# START OF EXTRACT PROVIDED

Marina Chapman (born c. 1950) is a Colombian-born British woman known for her claim to have spent much of her early childhood in the jungle, alone except for a colony of capuchin monkeys.

Chapman states that when she was approximately five years old, she was taken from her village (whose name she was too young to have learned), and then released for a reason she did not understand; she spent the next several years following capuchin monkeys, until hunters rescued her—by which point she had no human language. According to Chapman, she later was sold to a brothel in Cúcuta, then lived on the streets, and then became a slave of a mafia family.

A neighbour, Maruja, rescued her from her predicament. Maruja's daughter, Maria, adopted Chapman when Chapman was approximately 14, and Maruja sent Chapman to Bogotá to live with one of her daughters. This family had connections to the city of Bradford, Yorkshire, England, through the textile industry. The family sent their children to Bradford in 1977 and sent Chapman to be a nanny. She had lived in Bradford since about 1983.

# END OF EXTRACT PROVIDED
# START OF INFORMATION SUPPLIED

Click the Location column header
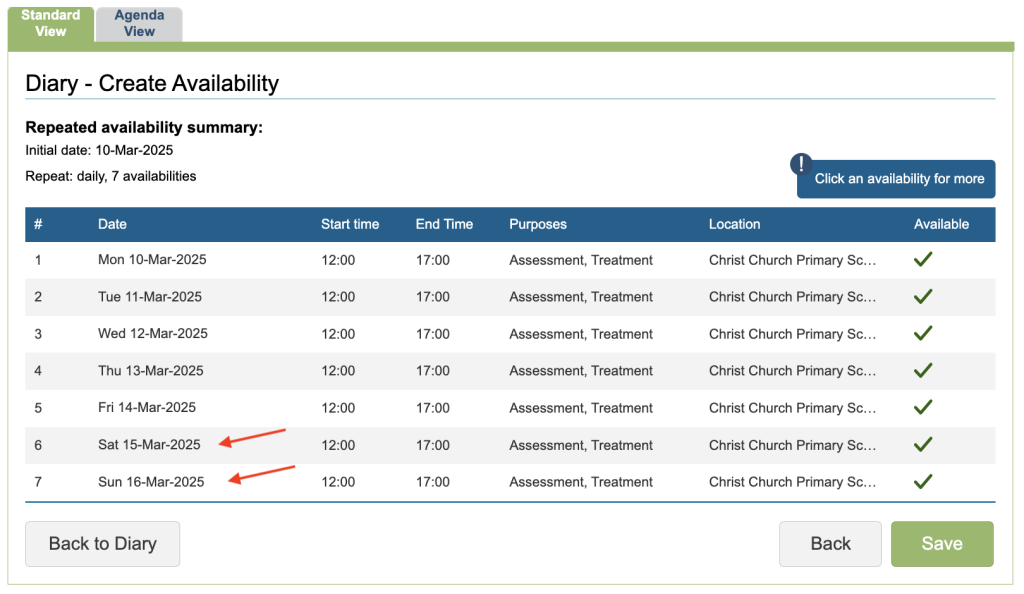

# END OF INFORMATION SUPPLIED

WHAT IS ASKED
According to the passage about Marina Chapman, in which city was she sold to a brothel? The lines above are separate from the passage about Marina Chapman.

CORRECT RESULT
Cúcuta